INPUT DATA Start Marker

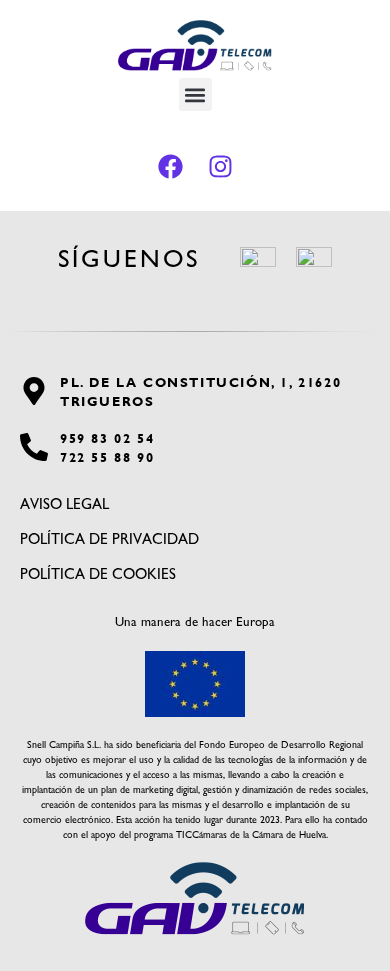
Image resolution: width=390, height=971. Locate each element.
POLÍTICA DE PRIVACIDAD (109, 539)
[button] (195, 94)
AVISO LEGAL (64, 504)
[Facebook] (170, 166)
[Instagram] (220, 166)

INPUT DATA End Marker

Every entry above is to be printed again exactly, pictures omitted.

RESULT OF THIS EXERCISE |
Image resolution: width=390, height=971. Locate each element.
POLÍTICA DE PRIVACIDAD (109, 539)
[button] (195, 94)
AVISO LEGAL (64, 504)
[Facebook] (170, 166)
[Instagram] (220, 166)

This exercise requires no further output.